(EXERCISE PROMPT): Render as a numbered list only the lines of the data below that start at the line containing "Click the OSGeo4W icon in the title bar" and run through the line containing "(x=56, y=339)", including both of those lines and leaving out any blank lines.

(ENTRIES SHOWN):
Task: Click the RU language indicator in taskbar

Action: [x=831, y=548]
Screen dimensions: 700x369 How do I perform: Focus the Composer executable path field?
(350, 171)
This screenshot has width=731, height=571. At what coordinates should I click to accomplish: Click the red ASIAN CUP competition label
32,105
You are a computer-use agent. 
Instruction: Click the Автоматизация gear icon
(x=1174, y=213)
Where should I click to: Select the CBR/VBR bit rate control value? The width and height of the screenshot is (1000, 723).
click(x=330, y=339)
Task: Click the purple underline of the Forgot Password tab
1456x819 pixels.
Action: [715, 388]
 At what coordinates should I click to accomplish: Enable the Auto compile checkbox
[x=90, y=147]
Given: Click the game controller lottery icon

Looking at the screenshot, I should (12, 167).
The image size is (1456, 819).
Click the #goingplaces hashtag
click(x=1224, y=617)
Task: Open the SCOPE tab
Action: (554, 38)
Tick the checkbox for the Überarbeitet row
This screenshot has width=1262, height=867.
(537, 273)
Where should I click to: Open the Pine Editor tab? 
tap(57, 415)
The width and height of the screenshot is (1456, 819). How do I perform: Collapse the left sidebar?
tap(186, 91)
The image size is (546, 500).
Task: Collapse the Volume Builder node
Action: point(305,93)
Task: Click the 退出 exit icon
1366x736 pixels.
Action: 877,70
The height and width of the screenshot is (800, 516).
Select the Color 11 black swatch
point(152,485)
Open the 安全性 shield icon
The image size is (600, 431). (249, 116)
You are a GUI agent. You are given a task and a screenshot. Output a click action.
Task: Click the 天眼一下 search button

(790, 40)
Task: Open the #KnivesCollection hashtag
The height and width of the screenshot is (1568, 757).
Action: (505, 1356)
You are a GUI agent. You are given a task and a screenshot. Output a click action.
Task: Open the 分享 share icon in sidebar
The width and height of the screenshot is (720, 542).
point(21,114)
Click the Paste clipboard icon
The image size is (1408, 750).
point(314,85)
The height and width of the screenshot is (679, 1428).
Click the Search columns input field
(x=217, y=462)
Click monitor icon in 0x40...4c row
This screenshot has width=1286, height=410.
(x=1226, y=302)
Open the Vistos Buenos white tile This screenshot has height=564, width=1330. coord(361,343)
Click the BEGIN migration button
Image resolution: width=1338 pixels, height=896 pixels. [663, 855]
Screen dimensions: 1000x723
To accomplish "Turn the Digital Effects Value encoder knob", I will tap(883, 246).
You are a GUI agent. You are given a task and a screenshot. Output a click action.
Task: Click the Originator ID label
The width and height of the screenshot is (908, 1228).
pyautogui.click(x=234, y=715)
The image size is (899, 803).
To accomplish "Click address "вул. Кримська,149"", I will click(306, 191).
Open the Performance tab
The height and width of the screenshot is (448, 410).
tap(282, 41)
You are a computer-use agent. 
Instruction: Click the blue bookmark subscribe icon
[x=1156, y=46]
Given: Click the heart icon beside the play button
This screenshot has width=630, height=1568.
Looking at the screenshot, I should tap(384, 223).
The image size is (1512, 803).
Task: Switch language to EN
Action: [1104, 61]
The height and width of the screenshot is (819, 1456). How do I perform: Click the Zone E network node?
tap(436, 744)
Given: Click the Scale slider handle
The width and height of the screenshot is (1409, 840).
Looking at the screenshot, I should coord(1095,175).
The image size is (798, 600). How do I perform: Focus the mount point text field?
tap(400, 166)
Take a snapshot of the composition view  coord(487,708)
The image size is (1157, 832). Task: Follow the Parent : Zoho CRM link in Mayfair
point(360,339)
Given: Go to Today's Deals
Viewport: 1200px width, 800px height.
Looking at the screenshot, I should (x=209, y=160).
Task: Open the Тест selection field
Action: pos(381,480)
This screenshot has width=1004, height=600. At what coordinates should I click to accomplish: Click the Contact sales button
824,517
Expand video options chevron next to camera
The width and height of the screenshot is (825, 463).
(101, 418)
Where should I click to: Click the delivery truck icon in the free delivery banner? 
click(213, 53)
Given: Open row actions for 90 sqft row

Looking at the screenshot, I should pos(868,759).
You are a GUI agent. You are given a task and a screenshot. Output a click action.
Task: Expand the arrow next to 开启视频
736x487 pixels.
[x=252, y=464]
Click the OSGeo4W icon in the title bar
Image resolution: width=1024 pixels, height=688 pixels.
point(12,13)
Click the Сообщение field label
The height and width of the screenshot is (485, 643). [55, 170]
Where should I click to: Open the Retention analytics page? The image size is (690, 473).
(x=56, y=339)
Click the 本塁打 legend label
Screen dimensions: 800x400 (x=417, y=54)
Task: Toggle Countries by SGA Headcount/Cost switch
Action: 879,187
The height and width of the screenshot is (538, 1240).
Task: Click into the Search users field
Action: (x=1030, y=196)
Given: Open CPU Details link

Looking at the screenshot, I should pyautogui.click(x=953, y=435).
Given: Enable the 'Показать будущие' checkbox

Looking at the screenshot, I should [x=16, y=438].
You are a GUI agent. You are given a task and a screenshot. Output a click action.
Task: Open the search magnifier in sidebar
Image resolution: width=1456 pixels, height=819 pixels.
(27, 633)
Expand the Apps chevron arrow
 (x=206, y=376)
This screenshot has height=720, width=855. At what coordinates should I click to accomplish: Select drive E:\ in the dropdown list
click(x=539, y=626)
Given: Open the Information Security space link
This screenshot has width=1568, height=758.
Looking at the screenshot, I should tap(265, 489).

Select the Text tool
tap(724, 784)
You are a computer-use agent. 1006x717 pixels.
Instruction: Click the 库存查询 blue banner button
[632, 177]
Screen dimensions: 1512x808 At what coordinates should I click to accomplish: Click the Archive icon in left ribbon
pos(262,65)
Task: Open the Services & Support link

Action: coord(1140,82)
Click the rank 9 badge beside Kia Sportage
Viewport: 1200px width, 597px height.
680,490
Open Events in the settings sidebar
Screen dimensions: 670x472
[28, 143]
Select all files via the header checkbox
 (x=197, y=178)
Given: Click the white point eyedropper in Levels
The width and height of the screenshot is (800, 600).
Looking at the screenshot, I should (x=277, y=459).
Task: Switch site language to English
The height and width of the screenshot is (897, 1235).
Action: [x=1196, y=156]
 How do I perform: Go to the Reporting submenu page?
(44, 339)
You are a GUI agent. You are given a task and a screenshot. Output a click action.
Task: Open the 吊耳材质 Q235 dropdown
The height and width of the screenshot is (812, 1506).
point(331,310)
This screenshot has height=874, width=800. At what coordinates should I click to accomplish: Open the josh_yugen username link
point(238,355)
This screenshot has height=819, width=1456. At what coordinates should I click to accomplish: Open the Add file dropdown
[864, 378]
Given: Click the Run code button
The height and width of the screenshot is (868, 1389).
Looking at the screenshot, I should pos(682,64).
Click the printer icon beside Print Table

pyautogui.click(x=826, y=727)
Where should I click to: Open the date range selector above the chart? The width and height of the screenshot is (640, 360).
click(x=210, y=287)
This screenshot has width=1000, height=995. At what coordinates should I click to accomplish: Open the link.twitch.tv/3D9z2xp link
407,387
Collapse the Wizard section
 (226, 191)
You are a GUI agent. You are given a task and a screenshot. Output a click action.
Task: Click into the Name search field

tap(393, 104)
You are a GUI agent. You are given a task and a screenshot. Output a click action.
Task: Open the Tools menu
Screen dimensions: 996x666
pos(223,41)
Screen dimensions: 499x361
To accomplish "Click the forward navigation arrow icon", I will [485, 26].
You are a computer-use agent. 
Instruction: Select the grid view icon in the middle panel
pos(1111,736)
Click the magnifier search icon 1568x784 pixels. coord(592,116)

(ANSWER TO THIS PROBLEM):
1. Click the OSGeo4W icon in the title bar
2. Image resolution: width=1024 pixels, height=688 pixels.
3. point(12,13)
4. Click the Сообщение field label
5. The height and width of the screenshot is (485, 643). [55, 170]
6. Where should I click to: Open the Retention analytics page? The image size is (690, 473).
7. (x=56, y=339)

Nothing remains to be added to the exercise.